• GIVEN TEXT:
Patent Application
20060061024
The present invention relates to a spring and a compressor having the same, and particularly, to a coil spring and a reciprocating compressor having the same capable of minimizing abrasion and noise generated when a load or an impact is repeatedly applied to the spring connected to other components.
A spring absorbs an external force and accumulates the external force as an elastic energy by its elasticity. Accordingly, when an impact is applied to a spring from the outside, the spring absorbs and thus relieves the impact. In addition, when a constantly repeated force, that is, a vibration is transmitted to the spring from the outside, the spring absorbs the vibration and prevents the vibration from being transmitted to other components.
There are various kinds of spring such as a coil spring, a plate spring, a torsion bar or the like according to a shape and a function, and its usable range is very wide.
Among the springs, a coil spring has high reliability in operation, is easy to produce, and is low-priced, especially when a mole only for the coil spring is used. For those reasons, the coil spring is being widely used for various apparatuses.
The coil spring is formed as a wire rod circularly wound is straightened, passing through a straightening device, and the straightened wire is bent at a preset bending angle by a forming tool with the preset number of turns.
The inner coils are formed as a wire is spirally wound several times at regular intervals, having the same outer diameters, and a diameter of a wire corresponding to the inner coils is the same.
An outer surface of the end coil 20 forms a support surface 21 which comes in contact with other components, the support surface 21 is formed in a plane perpendicular to an axis of the coil spring, and an end 22 of the end coil is almost in contact with the very adjacent coil 11 of the inner coils 10. That is, a surface of the end coil 20, which faces the inner coils 10, is formed curved, and its other surface is a support surface 21, a plane. An interval (α1) between the curved surface and the coil 11 adjacent to the curved surface gets wider from the end 22 of the end coil.

• YOUR TASKS:
1. Rewrite everything in the coil spring text from "A spring absorbs" down to "transmitted to other components.", replacing "vibration" with "oscillation".
2. According to the coil spring text, what three advantages does a coil spring have?
3. Take the coil spring text further, continuing from the point where it stops.
These records have no connection to the coil spring text.

Saved data entries:
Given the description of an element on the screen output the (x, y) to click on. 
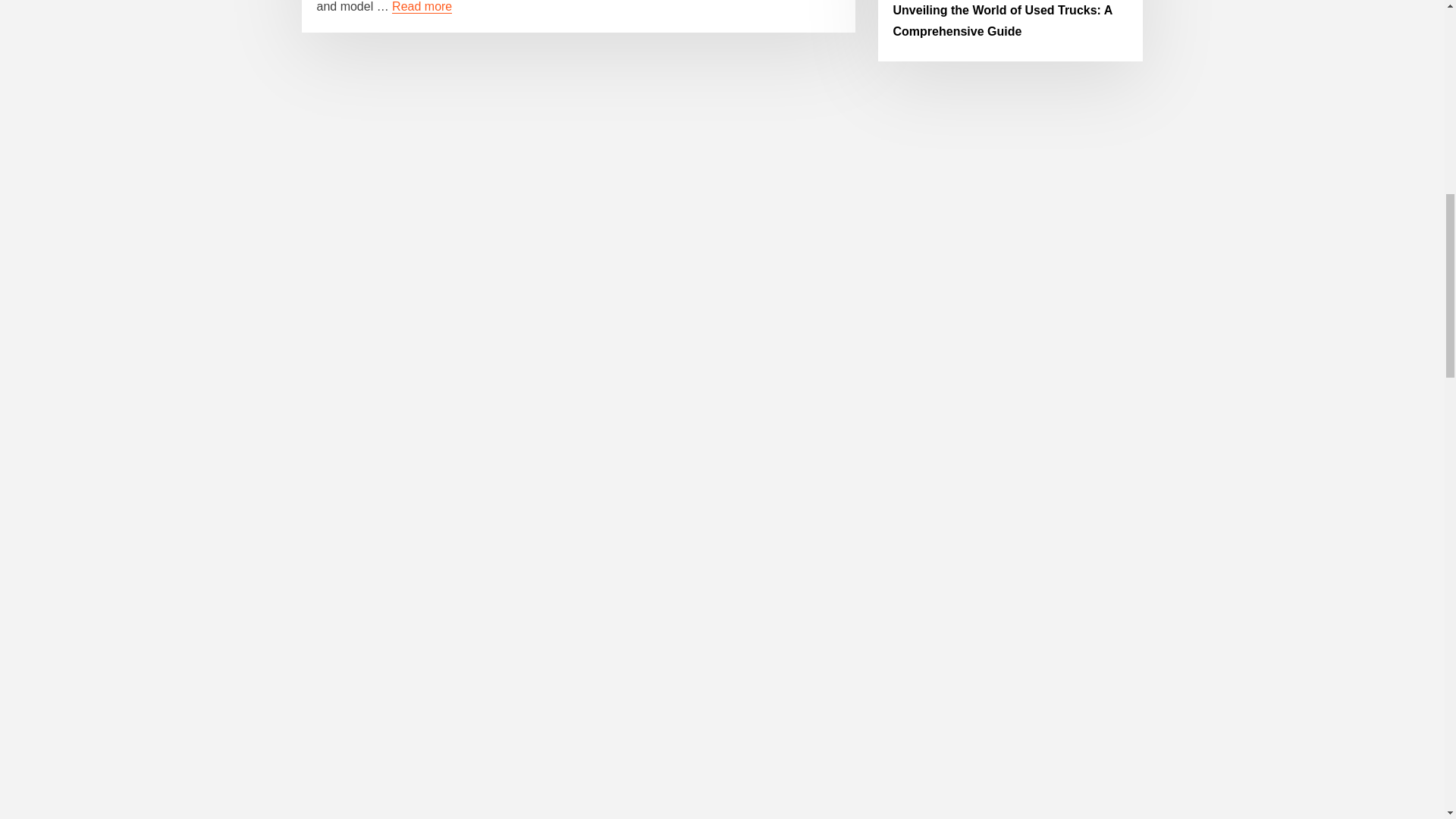
Read more (421, 6)
Given the description of an element on the screen output the (x, y) to click on. 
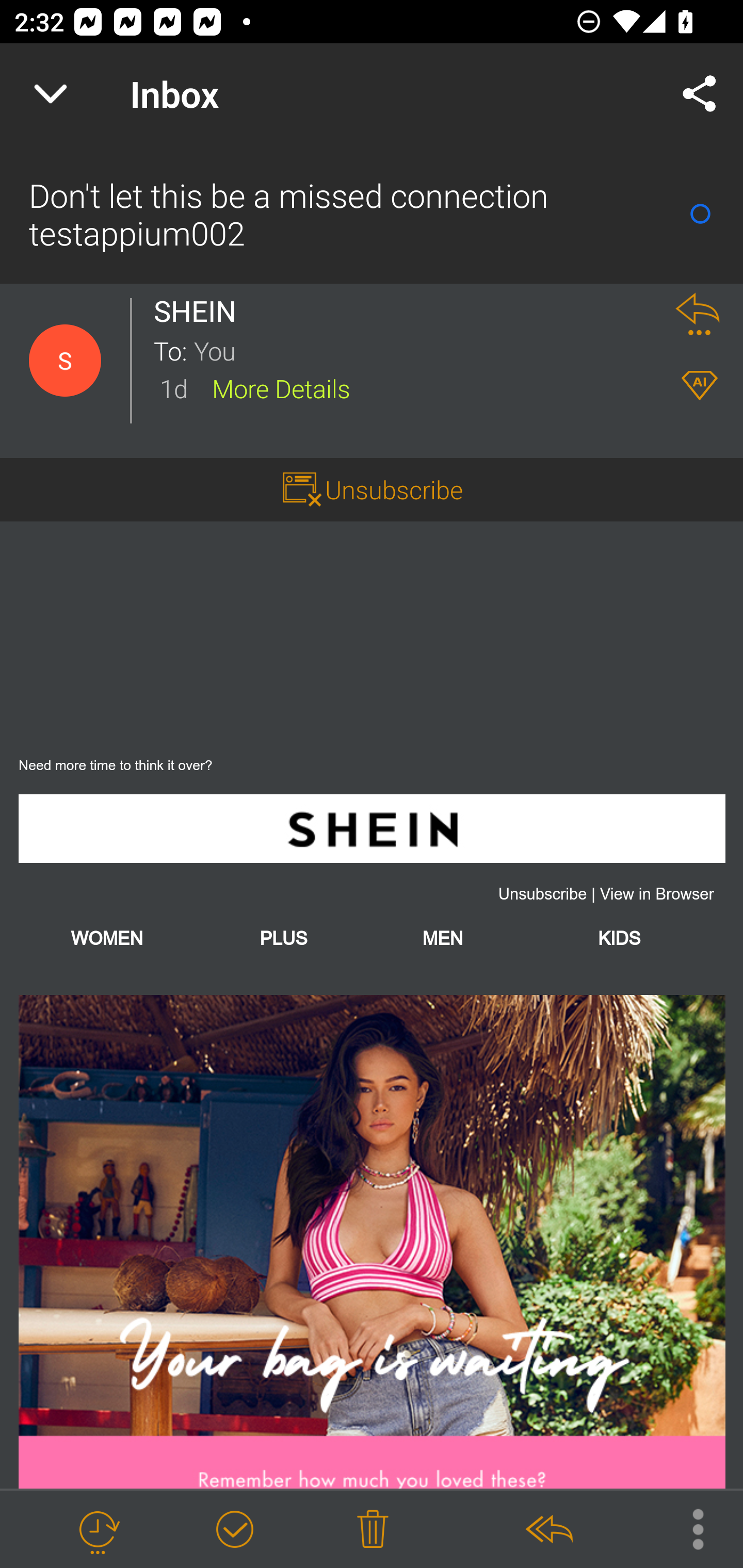
Navigate up (50, 93)
Share (699, 93)
Mark as Read (699, 213)
SHEIN (200, 310)
Contact Details (64, 360)
More Details (280, 387)
Unsubscribe (393, 488)
Need more time to think it over? (115, 764)
SHEIN (371, 827)
Unsubscribe (542, 894)
View in Browser (656, 894)
WOMEN (106, 939)
PLUS (282, 939)
MEN (441, 939)
KIDS (618, 939)
cart (371, 1240)
More Options (687, 1528)
Snooze (97, 1529)
Mark as Done (234, 1529)
Delete (372, 1529)
Reply All (548, 1529)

• SOLVED TASKS:
1.
A spring absorbs an external force and accumulates the external force as an elastic energy by its elasticity. Accordingly, when an impact is applied to a spring from the outside, the spring absorbs and thus relieves the impact. In addition, when a constantly repeated force, that is, a oscillation is transmitted to the spring from the outside, the spring absorbs the oscillation and prevents the oscillation from being transmitted to other components.

2. It has high reliability in operation, is easy to produce, and is low-priced.

3.
Operations of such a coil spring will now be described.
First, the coil spring is positioned between two components, and, at this time, support surfaces of the end coils are contactedly supported by these components, respectively.
When a certain force is applied to the coil spring from a component by which the coil spring is supported, the force is transmitted to the coil spring, thus, as shown in
In such processes, since the end coil 20 and the inner coil 10 are wound at a prescribed pitch angle, a torsion moment and a bending moment work on the coils by a force applied in an axial direction of the coil spring, whereby the coils are deformed. At this time, a rotation moment works on the coils by a repulsive force due to the torsion moment and the bending moment working on the coil, thereby moving the end coil 20 of the coil spring in a circumference direction. Friction is generated between the support surface 21 of the end coil and the component due to a relative motion between the support surface 21 of the end coil 20 and the component, and abrasion is generated at the coil spring and the component by the friction, thereby shortening a life span of the component and causing damage of the component. In addition, friction noise is generated due to the friction between the coil spring and the component.
Therefore, it is an object of the present invention to provide a coil spring and a reciprocating compressor having the same capable of minimizing friction and friction noise generated between the coil spring and other components when the coil spring is connected with other component and is constricted and relaxed to absorb an impact and a vibration transmitted from the outside.
To achieve the above object, there is provided a coil spring including inner coils formed as a wire is wound plural times; end coils respectively formed at both ends of the inner coils; and an inflection portion having a nonlinear shape and formed at an outer circumferential surface of the end coil, which faces the inner coil.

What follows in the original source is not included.